Skocz do zawartości

Dziwna akcja z nowo poznaną Partnerką


Rekomendowane odpowiedzi

Witam. 

Mam dylemat odnośnie Dziewczyny z którą się spotykam. Okazało się że Panna chwilę przed nawiązaniem ze mną bliższej relacji, zerwała z bojem.
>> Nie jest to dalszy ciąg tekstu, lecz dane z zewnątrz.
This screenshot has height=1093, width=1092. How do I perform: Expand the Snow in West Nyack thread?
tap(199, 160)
Oznajmiła mi to na 5 spotakniu ( dopiero), chociaż myślałem że ciągle ma chłopaka, gdyż poznałem Ją wcześniej na domówce (dość długo rozmawialiśmy nawet wtedy, już wtedy poczułem taki luźny wajbik między nami ) mniej więcej rok temu, ale może zacznijmy od początku. 
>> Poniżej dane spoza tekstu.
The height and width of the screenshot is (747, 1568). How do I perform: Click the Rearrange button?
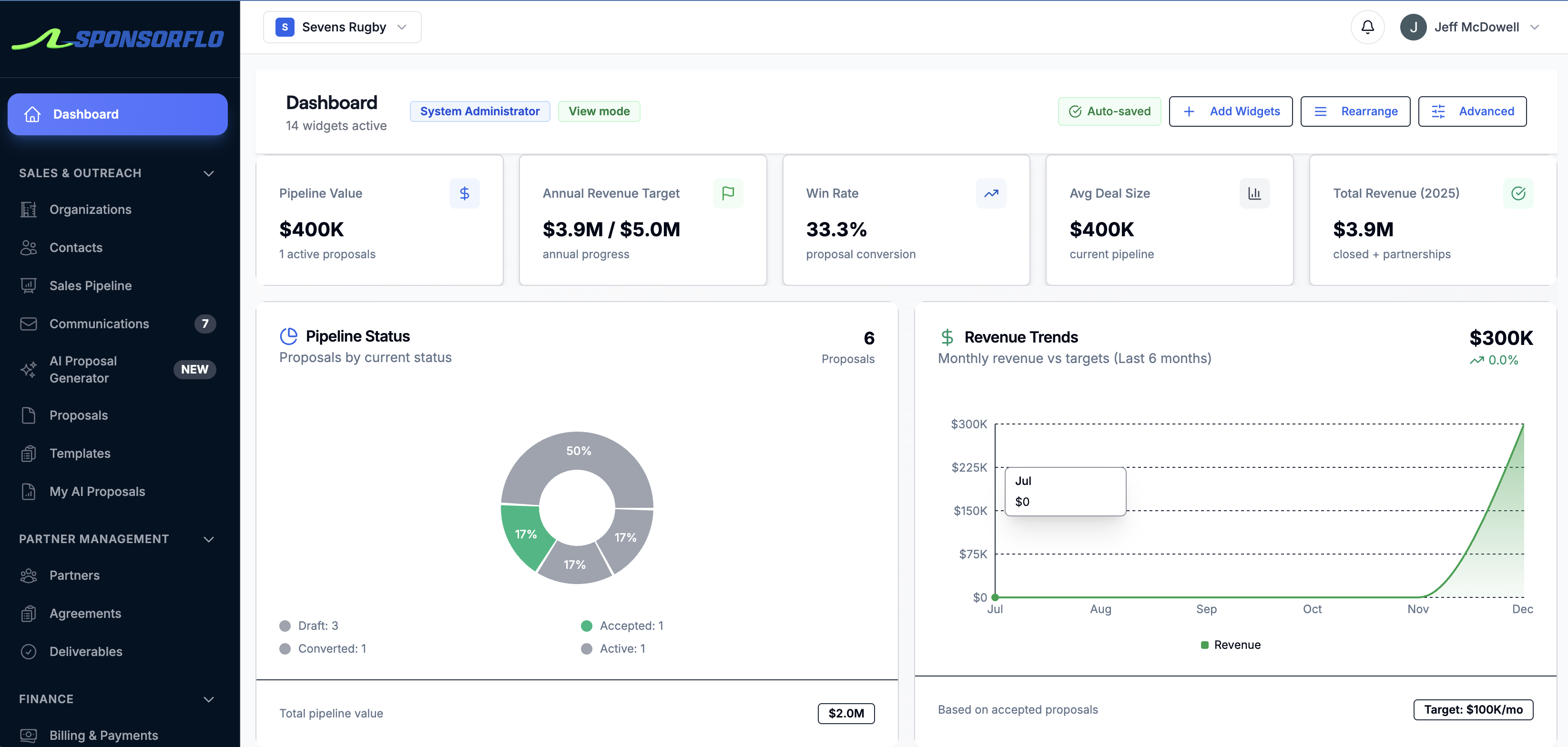click(x=1355, y=111)
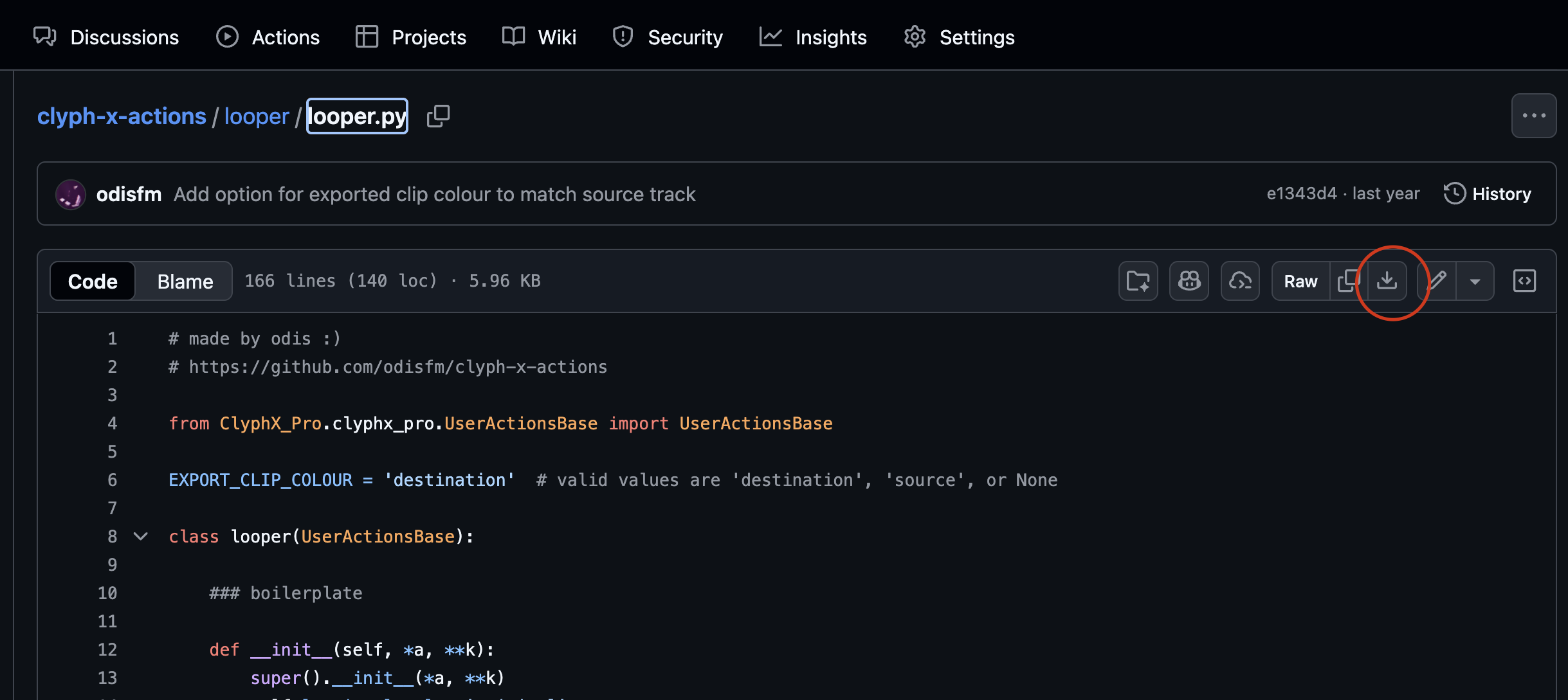Click the cloud code icon button

[x=1239, y=281]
A więc tak, pewnego grudniowego dnia owa Dziewczyna skomentowało mi relacje na Insta ( raz na kilka miesięcy albo ja albo ona komentowaliśmy sobie relacje na insta) chwilowa bajerka i na tym koniec, ale po kilku dniach znowu jakoś się stało że pisaliśmy z sobą, można powiedzieć o niczym sensownym, lecz akurat miałem bilety do kina, a druga osoba mi się wykruszyła więc zaproponowałem jej wyjście tak o z dupy, ( chociaż wiedziałem że ma chłopaka) zgodziła się i nawet nie miała obiekcji bo był to środek tygodnia i senas kończył się o 2 w nocy 😅, a Dziewczyna wstawała norlmanie do pracy chwilę po 6 stej.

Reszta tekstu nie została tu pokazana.